A genome-wide panel of microsatellite markers, and a panel of biallelic polymorphisms in the ACE gene were typed in Nigerian families. Single locus models with fixed parameters were used to test for linkage to circulating ACE with and without adjustment for the effects of the ACE gene polymorphisms.
Strong evidence was found for D17S2193 (Zmax = 3.5); other nearby markers on chromosome 17 also showed modest support. After adjustment for the effects of the ACE gene locus, evidence of "suggestive linkage" to circulating ACE was found for D4S1629 (Zmax = 2.2); this marker is very close to a locus previously shown to be linked to circulating ACE levels in Mexican-American families.
In this report we have provided further support for the notion that there are QTLs for ACE unlinked to the ACE gene; our findings for chromosome 4, which appear to replicate the findings of a previous independent study, should be considered strong grounds for a more detailed examination of this region in the search for genes/variants which influence ACE levels.

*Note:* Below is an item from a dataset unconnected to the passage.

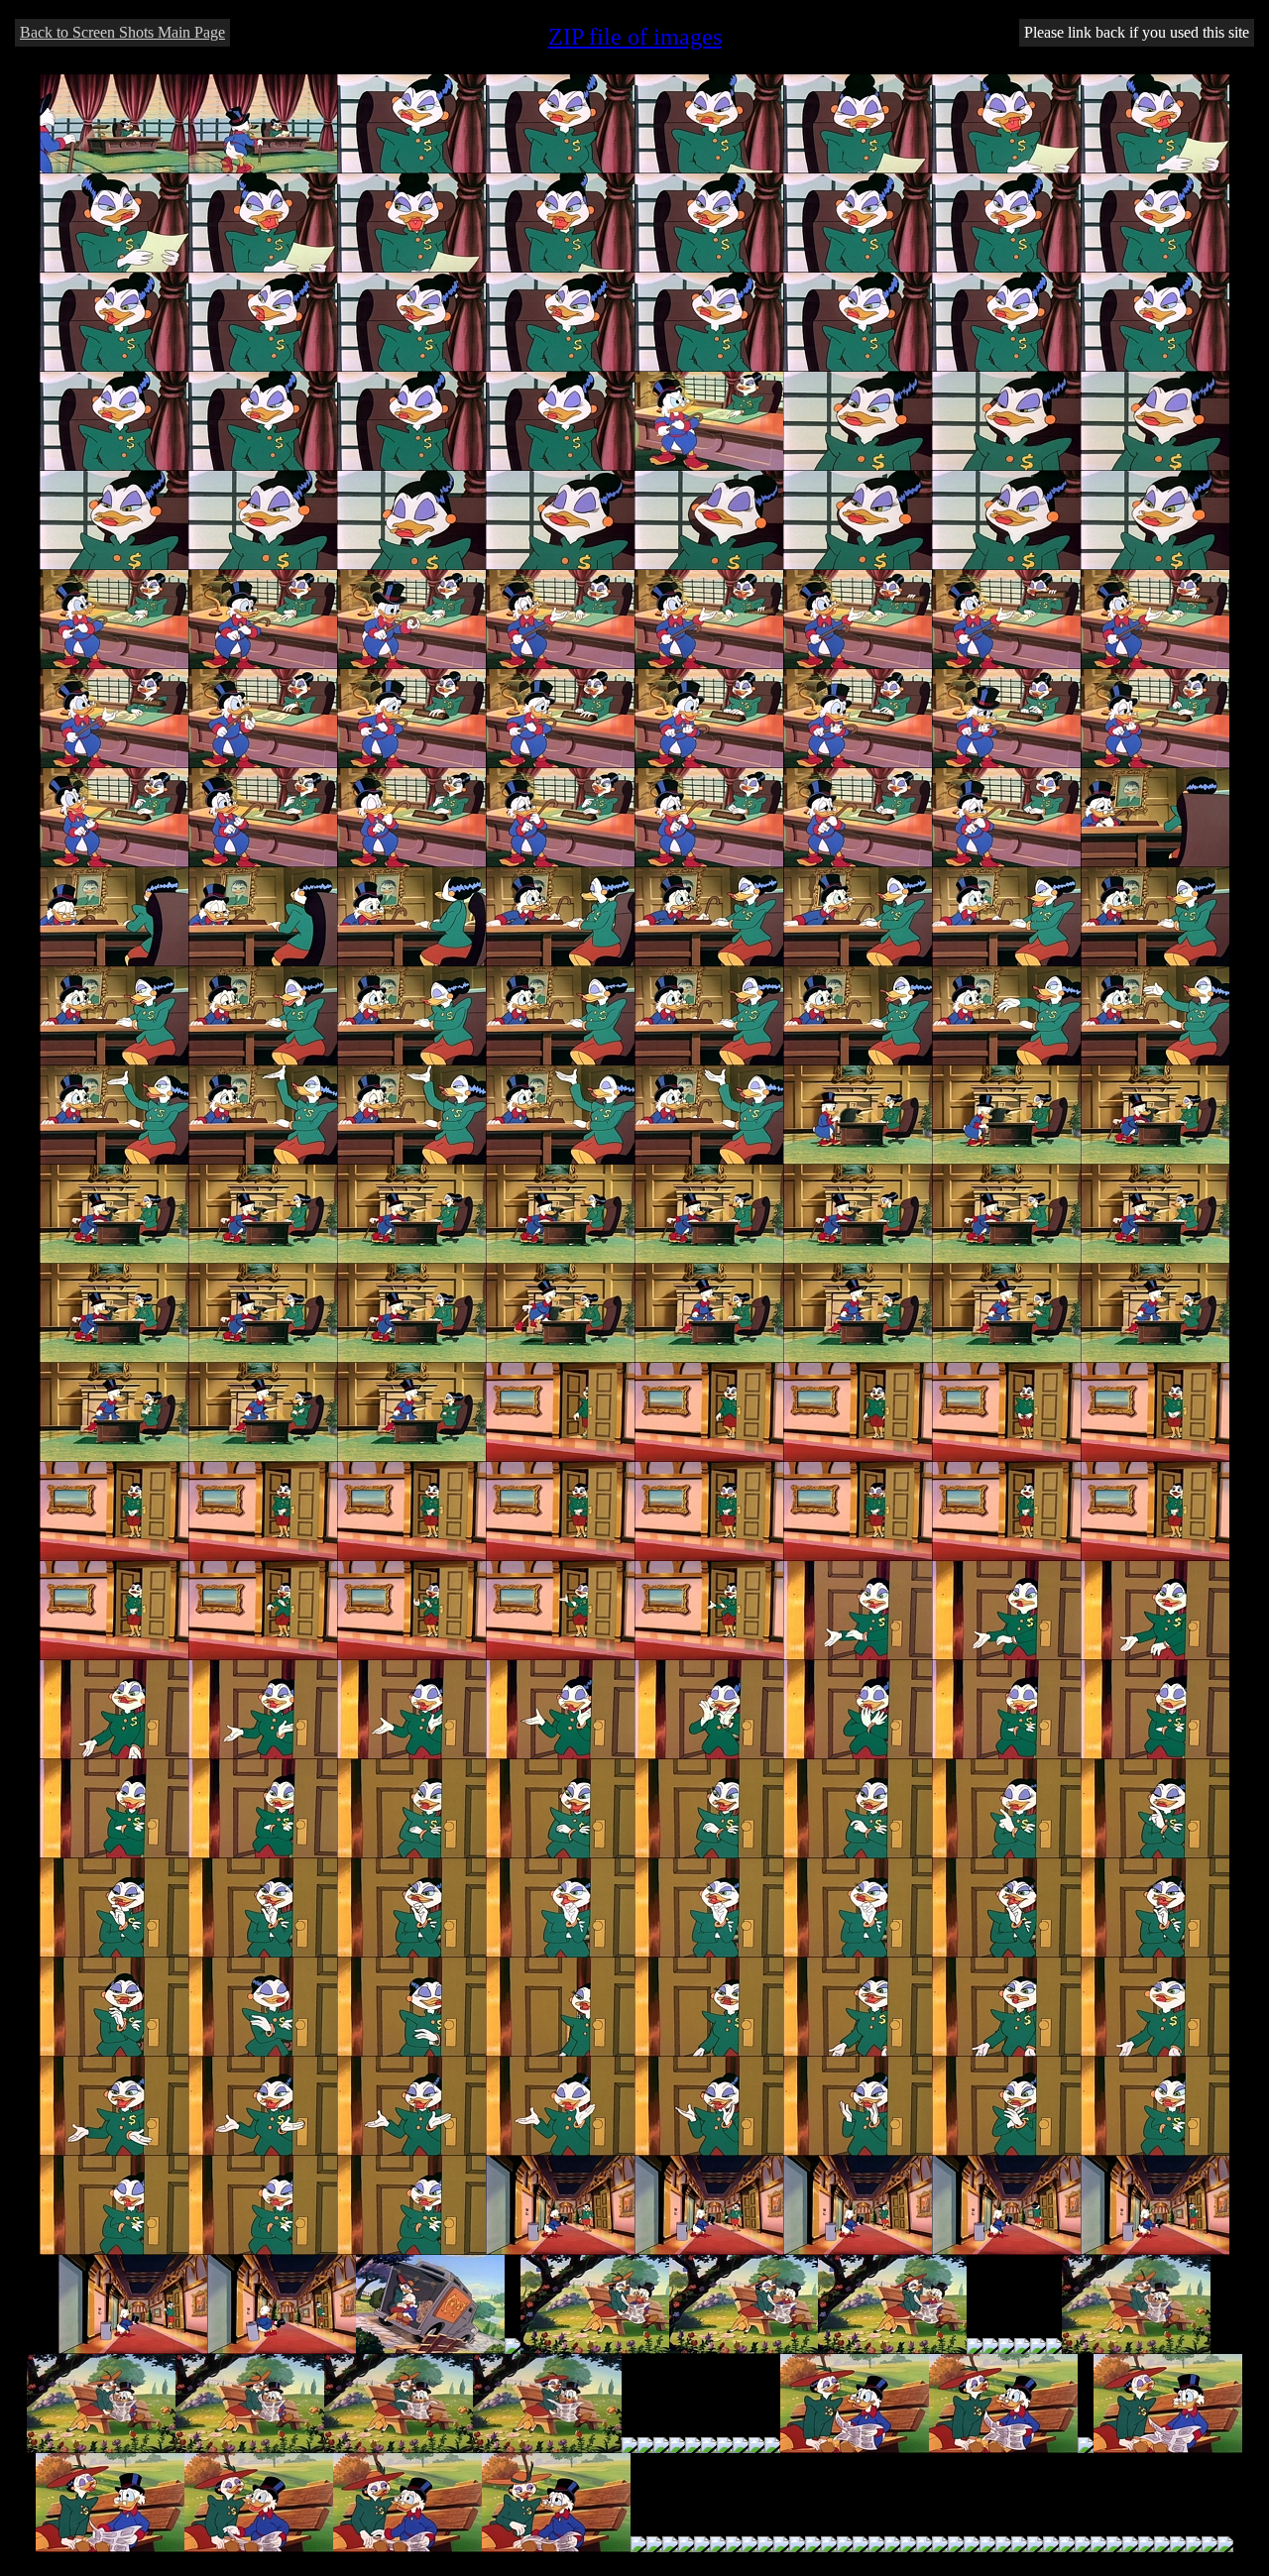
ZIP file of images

The poor yields, thus far, in defining the genetic determinants of hypertension risk suggest a need to look beyond simple relationships between genotypes and the ultimate phenotype. In addition to incorporating information on important environmental exposures, a better understanding of the factors which influence the building blocks of the blood pressure homeostatic network is also required. Detailed studies of the genetic determinants of ACE, an important component of the renin-angiotensin system, have the potential to contribute to this strategic objective.